Sandra : Donc à chaque fois l’hépatite ça touche le foie, quelle que soit l’hépatite. Parce que là vous parlez de transplanter, c’est transplanter le foie.

Karine Lacombe : Voilà quand on parle de transplantation c’est la transplantation du foie. Ça entraine une inflammation du foie.

Sandra  : Et le foie qui est très important...

Karine Lacombe : Le foie qui est très important, qui est un organisme vital pour détoxifier.

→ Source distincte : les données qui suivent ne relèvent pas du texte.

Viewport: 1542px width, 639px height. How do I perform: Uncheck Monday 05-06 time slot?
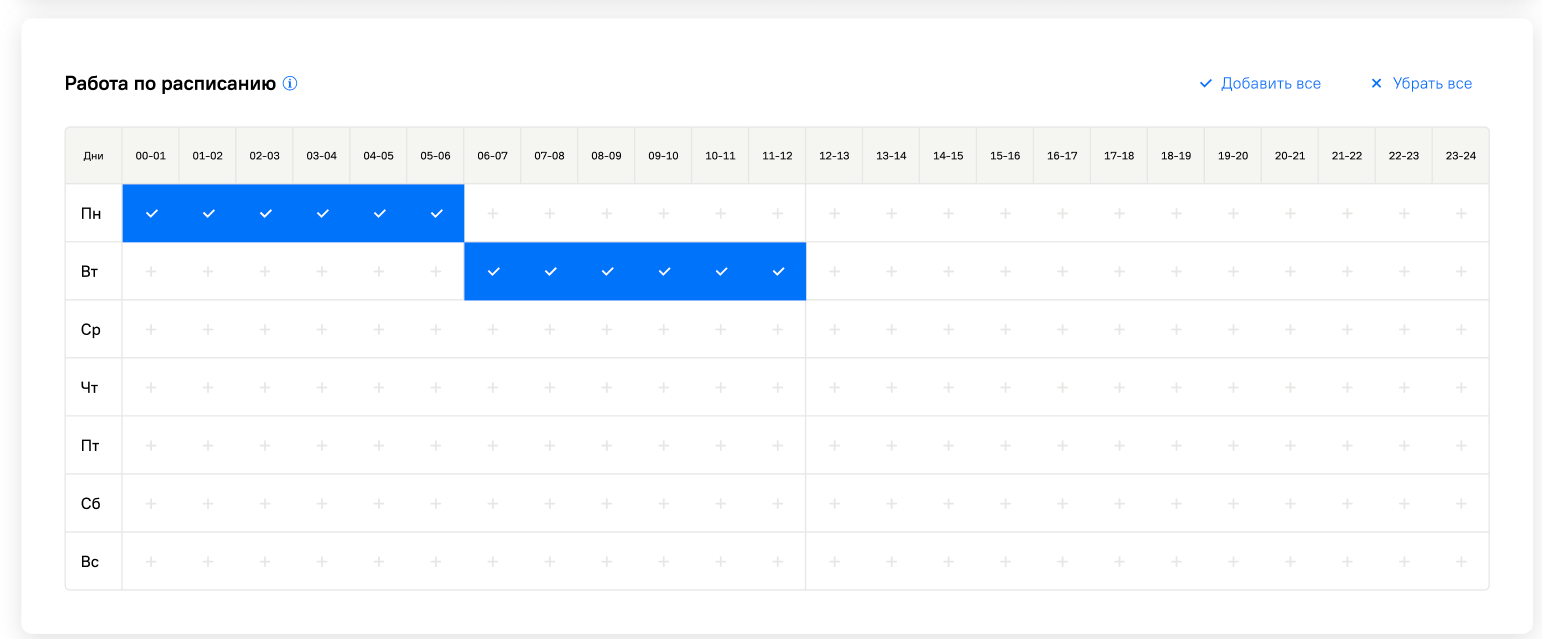tap(436, 214)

Ça fait partie de tout le mécanisme vital pour détoxifier le corps.

Daniel : Une petite question, le vaccin contre l’hépatite A permet d’empêcher l’entrée du virus ou alors de lutter contre le virus ?

Karine Lacombe : Le vaccin contre l’hépatite A va développer des anticorps anti hépatite A qui vont se manifester quand on va être en contact avec le virus. Donc en fait le virus de l’hépatite A va pénétrer le corps mais il va être mangé par les anticorps. Et donc on ne développera pas de maladies. Et le vaccin contre l’hépatite A est un vaccin qui est très efficace qui protège quasi à 100%. Ce n’est pas le cas d’autres vaccins. C’est pour ça que je me permets de le mentionner.

Sandra : Alors allez-y, aller vous faire vacciner.

Karine Lacombe : Quand on est à risque, ça il faut en parler avec votre médecin, si votre médecin considère que vous êtes à risque il faut vous faire vacciner contre l’hépatite A. Le problème qu’il faut quand même souligner c’est que quand on est porteur d’une hépatite chronique B ou C, le vaccin contre l’hépatite A est remboursé. Quand on n’a pas de maladies hépatites chroniques, le vaccin n’est pas remboursé. Donc par exemple si vous partez en voyage, le vaccin ne sera pas remboursé. Si vous êtes homosexuel mais que vous n’avez pas d’hépatite chronique par ailleurs, le vaccin ne sera pas remboursé. Ceci dit le vaccin ne coute pas très cher...

Sandra : Vous savez combien ?

Karine Lacombe : Entre 15 et 20 euros je crois, il faut deux injections, une première injection et une deuxième injection plus de 6 mois après. Ça vaut le coup je pense de faire ce petit effort financier.